• **Document extract**
STLIAG: Q1/2023 Exhibit

This is the first exhibit in the St. Louis Incidental Art Gallery — the Roger Place Wing.

In Q1 2023 I made up museum placards for various unspectacular things you can see when walking on Roger Place between Arsenal and Gravois in St. Louis, Missouri.

Two years later one of them is still up. Whoever lives there, I love you.

Someday there will be three more in different nearby wings (streets).

 

Format:

Artists’ Name (artists’ birth year)

Title of Piece

Medium

Description


4000 Arsenal St. (b. 1911)

A Cursive Curbside Curse Curated by a Curt Curmudgeon (fuck)

Etching in concrete

When is a cuss not a cuss? A swear not a swear? Can ‘foul language’ be tempered with beauty? These are the questions the artist known as 4000 Arsenal asks in this simple, provocative work. It’s the flowing cursive lettering that lends a curt class to this classic curse, forcing us to meditate on the often-porous boundaries between fine and coarse, right and wrong, good and bad, love and hate, oil and vinegar, and, inevitably, life and death.

 


3972 Juniata St. (b. 1912)

“E” is For Ever

Etching in concrete

It’s unknown when or why the artist slashed this letter into wet cement. Was it the start of a meaningful word, warning, slogan, or name? Why is it capitalized? Is it an E at all? Regardless of origin or perspective, the mystery of this lone E compels viewers and passersby to consider at what point ‘being alone’ becomes ‘feeling lonely’—an especially charged question when it’s not even clear who or what you are, or why you’re here.

 


3973 Connecticut St. (b. 1922)

A Sliver of Silver

Spray paint on brick

Does the abstract vagueness of this piece represent the artist’s crushing ennui? Or is the dull shine of its silvery patina a proxy for the richness of their inner self? Perhaps it’s the below-eye-level placement that is more important on this otherwise ordinary neighborhood gate pillar. Whatever the circumstance, whether celebration or protest, the result is a deft transformation of the mundane into the mystifying.

• **The exercise**
Reproduce the exhibit text word for word, everything from "STLIAG: Q1/2023 Exhibit" down to "nearby wings (streets).".

• **Material provided**
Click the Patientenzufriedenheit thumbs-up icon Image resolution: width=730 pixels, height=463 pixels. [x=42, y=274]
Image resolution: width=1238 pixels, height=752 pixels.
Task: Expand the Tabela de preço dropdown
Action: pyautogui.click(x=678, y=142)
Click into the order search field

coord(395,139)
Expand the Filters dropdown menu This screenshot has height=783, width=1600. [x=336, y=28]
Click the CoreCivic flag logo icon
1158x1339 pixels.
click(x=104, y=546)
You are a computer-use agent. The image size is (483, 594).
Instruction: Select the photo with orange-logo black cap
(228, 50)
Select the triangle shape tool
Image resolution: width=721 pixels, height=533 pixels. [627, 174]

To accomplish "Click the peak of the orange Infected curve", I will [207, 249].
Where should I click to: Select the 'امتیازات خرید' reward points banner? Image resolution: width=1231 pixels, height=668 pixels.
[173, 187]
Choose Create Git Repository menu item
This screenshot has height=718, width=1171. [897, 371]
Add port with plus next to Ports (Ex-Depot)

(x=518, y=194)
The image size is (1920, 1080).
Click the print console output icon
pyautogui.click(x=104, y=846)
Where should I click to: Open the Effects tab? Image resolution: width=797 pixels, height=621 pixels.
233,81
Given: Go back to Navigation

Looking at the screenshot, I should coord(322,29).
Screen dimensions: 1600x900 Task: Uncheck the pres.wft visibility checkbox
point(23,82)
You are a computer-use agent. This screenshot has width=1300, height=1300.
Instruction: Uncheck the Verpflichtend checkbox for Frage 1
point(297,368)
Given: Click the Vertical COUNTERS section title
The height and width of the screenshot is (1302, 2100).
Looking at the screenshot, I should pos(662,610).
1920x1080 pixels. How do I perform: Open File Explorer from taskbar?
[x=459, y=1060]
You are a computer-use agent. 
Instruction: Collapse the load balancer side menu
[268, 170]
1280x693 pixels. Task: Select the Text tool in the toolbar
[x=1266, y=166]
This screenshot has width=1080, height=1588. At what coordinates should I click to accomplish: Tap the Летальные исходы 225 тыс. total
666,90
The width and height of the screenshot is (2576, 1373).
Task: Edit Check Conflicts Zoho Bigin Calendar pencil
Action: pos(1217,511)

• **Problem solution**
STLIAG: Q1/2023 Exhibit

This is the first exhibit in the St. Louis Incidental Art Gallery — the Roger Place Wing.

In Q1 2023 I made up museum placards for various unspectacular things you can see when walking on Roger Place between Arsenal and Gravois in St. Louis, Missouri.

Two years later one of them is still up. Whoever lives there, I love you.

Someday there will be three more in different nearby wings (streets).